America was first introduced to the AIDS/HIV virus in 1981, when young gay men were reportedly becoming infected with rare types of cancer as well as pneumonia.

Only at the end of that year was there seen to be a correlation between injection drug users and the infection as well.

In 1990, it was stated that 8 to 10 million people were estimated to be infected worldwide, making HIV/AIDS the fourth largest cause of death.

As of right now, AIDS has no cure, only a medication that will slow down or suppress the disease from moving through the body faster.

This is a tremendous step forward from the 80’s where the disease was automatically seen as a death sentence.

Although there are many people living in America with this infection, there is still a huge stigma around it, one that calls for people to be educated on the disease as well as time to combat the bad thoughts associated with it.

In a recent opinion piece published on Feb. 7 in the Journal of the American Medical Association (JAMA), federal health leaders had brought forth a statement that describe the four areas of the new HIV plan.

These include diagnosing all individuals as quickly as possible, treating the infection rapidly to achieve suppression and prevent at-risk individuals from contracting the infection using pre-exposure prophylaxis (PrEP), as well as detecting and responding to HIV hotspots to decrease new infections.

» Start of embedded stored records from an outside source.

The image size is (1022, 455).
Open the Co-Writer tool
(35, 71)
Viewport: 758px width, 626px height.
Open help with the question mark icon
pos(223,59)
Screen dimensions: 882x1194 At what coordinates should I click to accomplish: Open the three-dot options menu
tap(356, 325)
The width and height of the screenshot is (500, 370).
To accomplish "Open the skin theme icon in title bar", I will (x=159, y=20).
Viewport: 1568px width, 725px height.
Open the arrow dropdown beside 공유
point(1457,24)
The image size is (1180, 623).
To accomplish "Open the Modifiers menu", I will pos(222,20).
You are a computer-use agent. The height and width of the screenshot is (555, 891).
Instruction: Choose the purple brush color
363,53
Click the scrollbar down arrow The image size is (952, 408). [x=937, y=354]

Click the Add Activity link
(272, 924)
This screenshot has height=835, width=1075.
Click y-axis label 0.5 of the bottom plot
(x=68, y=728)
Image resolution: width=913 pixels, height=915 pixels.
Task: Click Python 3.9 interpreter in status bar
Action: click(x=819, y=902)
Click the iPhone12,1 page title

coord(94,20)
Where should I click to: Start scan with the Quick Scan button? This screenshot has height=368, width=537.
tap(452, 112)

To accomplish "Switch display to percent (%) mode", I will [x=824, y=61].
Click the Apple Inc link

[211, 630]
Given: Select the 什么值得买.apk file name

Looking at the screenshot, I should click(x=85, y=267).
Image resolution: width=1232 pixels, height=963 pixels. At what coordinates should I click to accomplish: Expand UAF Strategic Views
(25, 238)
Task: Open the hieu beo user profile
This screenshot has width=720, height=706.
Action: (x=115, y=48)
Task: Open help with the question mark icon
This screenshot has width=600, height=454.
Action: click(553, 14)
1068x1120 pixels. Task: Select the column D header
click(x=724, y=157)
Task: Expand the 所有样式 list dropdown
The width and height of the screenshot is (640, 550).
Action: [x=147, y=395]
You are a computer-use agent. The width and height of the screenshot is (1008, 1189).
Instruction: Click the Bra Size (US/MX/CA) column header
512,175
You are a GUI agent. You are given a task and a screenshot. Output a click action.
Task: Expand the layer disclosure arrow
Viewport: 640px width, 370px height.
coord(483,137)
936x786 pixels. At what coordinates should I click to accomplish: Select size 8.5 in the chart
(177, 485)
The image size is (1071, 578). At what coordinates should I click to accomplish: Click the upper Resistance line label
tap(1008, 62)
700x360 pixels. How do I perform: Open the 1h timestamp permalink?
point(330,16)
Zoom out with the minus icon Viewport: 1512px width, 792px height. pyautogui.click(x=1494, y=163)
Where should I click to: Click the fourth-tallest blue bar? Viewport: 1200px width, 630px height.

This plan will be focusing on 48 counties around America that are hotspots, where more than 50 per cent of all new diagnoses occur.

If there needs to be testing done, why are there budget cuts to places in which these tests can happen? If the medication cost so much money, why is there a budget cut to Medicare?

Although many HIV experts acknowledge that Trump’s plan is medically sound, there are other issues impacting his plan, including finding all Americans who have or are at risk of contracting AIDS and putting each of these individuals on antiretroviral drugs.

The cost of completing his plan is unsettling as 1.1 million Americans are currently infected while 1 million are at risk.

The cost of funding and treatment could add another $25 billion  onto the $20 billion that is spent on HIV treatment by the federal government each year.

Ultimately, drugs are costly and private insurers will not cover the cost alone.

Trump’s budget is requesting to give the Ryan White program another $120 million within the next year, but his budget is also cutting government programs like Medicare by $2 trillion over the next decade.

An analysis done by experts at Massachusetts General Hospital in 2017 concluded that to reduce new infections it would cost a total of $120 billon over two decades and the new infections would only drop by 40 per cent in that time.

Trump’s plan is to cut infections by 90 per cent within the next decade and he plans to do this by protecting the uninfected by using PrEP. Comparatively, the Obama administrations plan was to use condoms to stop the spread.

But a typical treatment plan could cost up to $50,000 a year, and Truvada, the pill approved for HIV prevention, is $20,000 a year. Considering these prices and the 2.1 million people that the Trump plan wishes to cover, the cost would be $75 billion a year.

As of right now this plan seems as though it is something to be celebrated, but when taking a step back and looking historically at everything this administration has done, it is clear to see that this plan might not be successful.

The administration is targeting people in communities that are most at risk for contracting HIV, including those in the LGBTQ+ community, immigrants, African Americans and the list continues. As well as cutting funding to planned parenthood, the administration seems to be taking one step forward while simultaneously taking twelve steps back.

If one plans to work to ultimately eliminate an infection all together, all aspects need to be thought of, not just careless cutting and spending.

If there needs to be testing done, why are there budget cuts to places in which these tests can happen? If the medication cost so much money, why is there a budget cut to Medicare?

It’ll be interesting in the coming weeks to see how Trump’s plan unfolds and exactly what gets done regarding this epidemic.

This plan could be one that either brings Trump closer to the communities affected, or just pushes him further away.